Omelia nella II domenica di Quaresima
Pennabilli (RN), Cattedrale, 28 febbraio 2021
Gen 22,1-2.9.10-13.15-18
Sal 115
Rm 8,31-34
Mc 9,2-10
Con la prima domenica di Quaresima siamo entrati nella dimensione “deserto”, una dimensione che tante volte accompagna la nostra esistenza. L’avvertiamo quando i nostri passi si muovono nell’aridità. Ci sentiamo soli. Ci troviamo a combattere con le “belve” che sono dentro di noi, a volte pensieri inopportuni, altre volte fantasmi che salgono dal passato. Viene la tentazione di domandarsi: «Chi c’è qui con me? Sono solo. Dove sei Signore?». L’evangelista Marco non riporta il contenuto delle tentazioni a cui è stato sottoposto Gesù, come fanno invece Matteo e Luca. Credo che la tentazione di cui ha patito Gesù, secondo Marco, sia una tentazione radicale, intorno al primo comandamento: «Io sono il Signore Dio tuo». Come si fa a credere alla sua presenza? Cito alcune frasi di santa Teresa di Lisieux, la giovane carmelitana che, ammalata a causa della tisi, attraversò sofferenza e momenti di aridità, di deserto: «Gesù mi ha preso per mano, mi ha fatto entrare in un sotterraneo dove non fa né caldo né freddo, dove il sole non risplende, né cade la pioggia, né tira vento; un sotterraneo dove non distinguo altro che un indistinto chiarore. Dio ha permesso che l’anima mia fosse invasa dalle tenebre più fitte e che il pensiero del cielo, per me dolcissimo, non fosse più se non lotta e tormento». In questa oscurità Teresa annota che una cosa sola le è rimasta da fare: «Tutto è scomparso per me, non mi resta che l’amore». E infine, sentendosi voce di tutti quelli che sono nella prova, esclama: «Abbiate pietà di noi, Signore; la sola cosa che vi chiedo è di non offendervi mai». È bellissima questa espressione di Teresa, una preghiera inaudita rispetto ai nostri schemi usuali di preghiera. Più avanti Teresa dirà: «Sì, ci sono le nubi che coprono l’orizzonte, ma io so che oltre le nubi c’è il sole».

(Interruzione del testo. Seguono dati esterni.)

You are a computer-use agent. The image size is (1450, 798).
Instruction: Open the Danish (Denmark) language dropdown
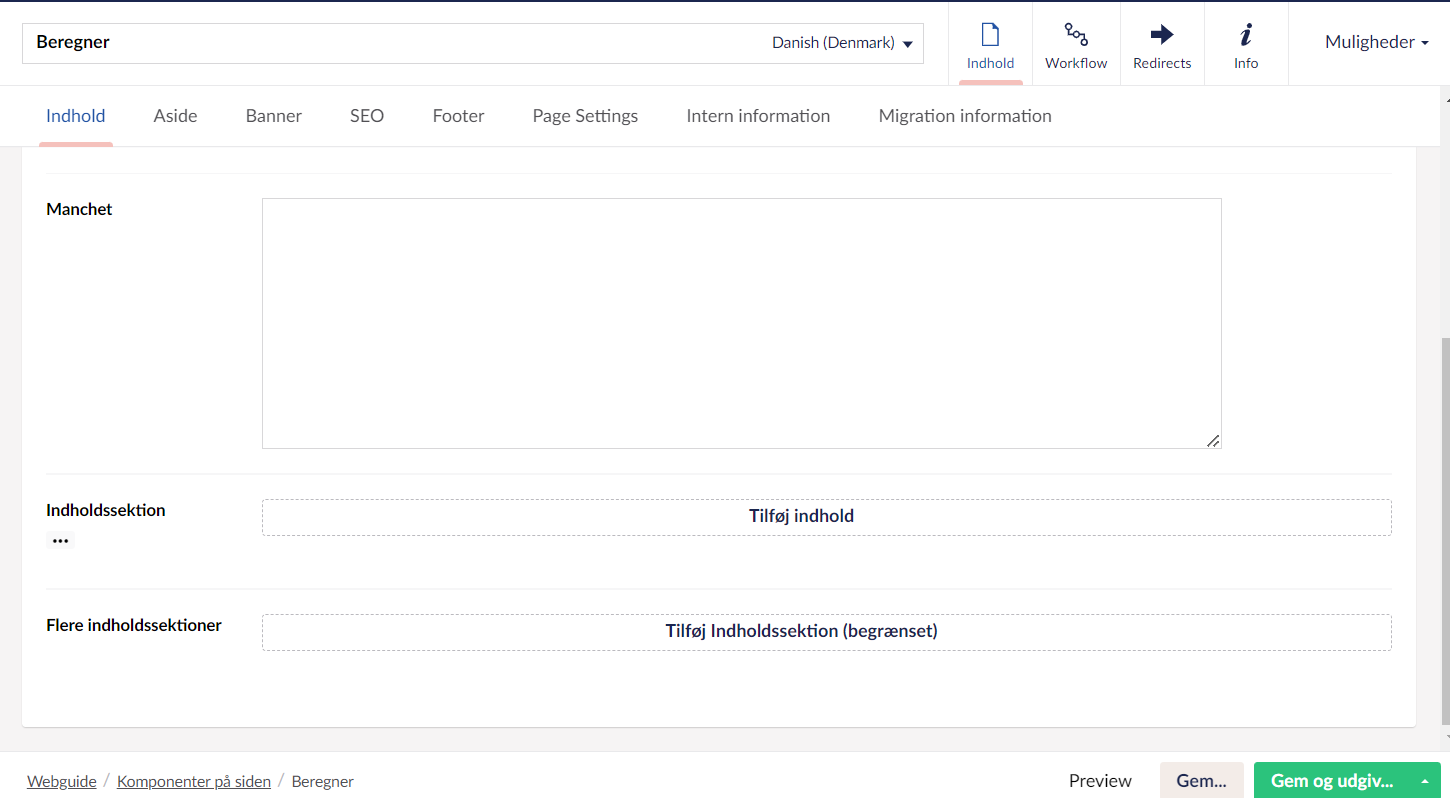(842, 43)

Oggi il racconto della Trasfigurazione ci mostra il volto luminoso di Gesù e il suo riflesso nella bellezza del vestito: «Le sue vesti divennero splendenti, bellissime», lo stesso splendore che brillerà un giorno sul volto del Risorto. Perché questa visione anticipata? Che relazione ha avuto col cammino dei discepoli? Quale relazione col nostro in questi giorni così difficili?

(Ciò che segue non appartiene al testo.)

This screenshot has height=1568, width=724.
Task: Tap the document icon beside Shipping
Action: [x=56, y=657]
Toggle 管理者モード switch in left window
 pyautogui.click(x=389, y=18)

Rispondo con una metafora: una passeggiata in alta montagna. Avevamo lasciato da tempo il rifugio, con tante speranze di raggiungere la vetta, ma il cielo si coprì di nuvoloni, che si sono abbassati su di noi e ci hanno avvolto completamente. Dovevamo prendere una decisione: proseguire nonostante tutto o ritornare? Poi, improvvisamente, uno squarcio tra le nubi. Si è aperta davanti ai nostri occhi la visione della vetta illuminata dal sole. Abbiamo ripreso il cammino. Sono tornate ancora le nubi; per proseguire ci siamo affidati al “libretto guida” che ci indicava il percorso tra le rocce e i tempi di percorrenza.

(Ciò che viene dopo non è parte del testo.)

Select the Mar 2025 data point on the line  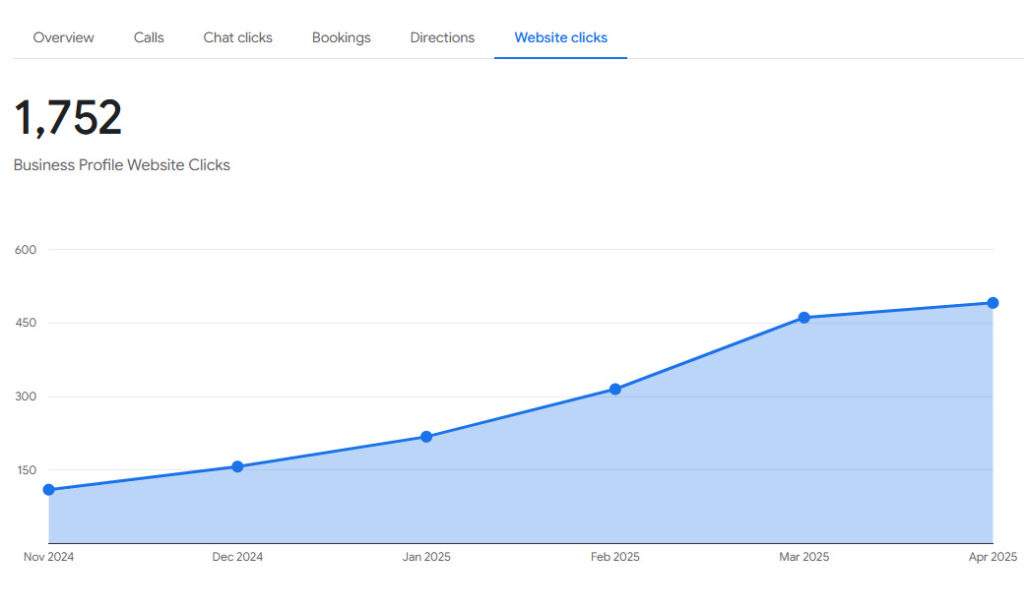point(804,318)
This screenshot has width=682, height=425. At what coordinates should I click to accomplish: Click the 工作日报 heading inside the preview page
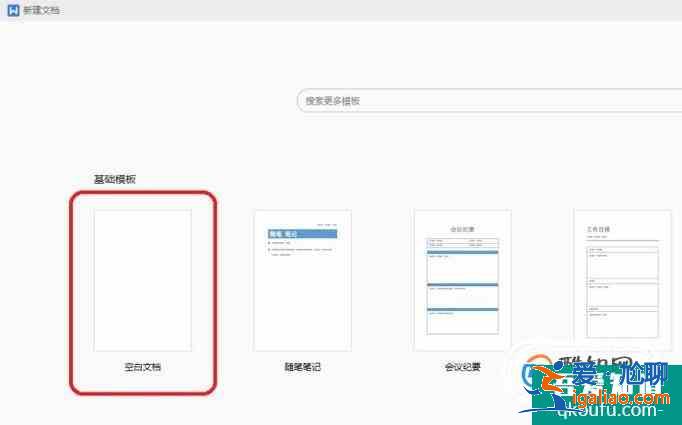coord(598,229)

Il racconto della Trasfigurazione si colloca proprio in questa ottica. Siamo nel deserto, proviamo anche noi la tentazione: «Dio dove sei? Perché mi lasci solo?», ma Gesù anticipa, con la sua Parola, lo splendore della risurrezione. Il “libretto guida” è la sua Parola. Per questo i tre discepoli udirono una voce: «Questi è il Figlio mio, l’amato: ascoltatelo!».
Di solito si dice che la Trasfigurazione – giustamente – anticipa come sarà, dopo la Passione e la crocifissione, lo splendore della risurrezione. Questo farà bene ai discepoli di Gesù: un anticipo necessario! Ma la risurrezione è già avvenuta ed allora è già operante, già presente al nostro vivere. È proprio nel “mentre” del nostro cammino che si riversano la grazia e la luce della risurrezione. Possiamo trovare luce dentro al nostro vissuto quotidiano, insieme alla forza della Trasfigurazione, proprio in ciò che sembra arido, brullo, difficile. Avviene come con le noci: il loro guscio è durissimo, spesso è difficile da rompere ma, quando si riesce, troviamo un frutto gustosissimo. È così anche nella nostra vita, nei nostri giorni: cerchiamo la luce!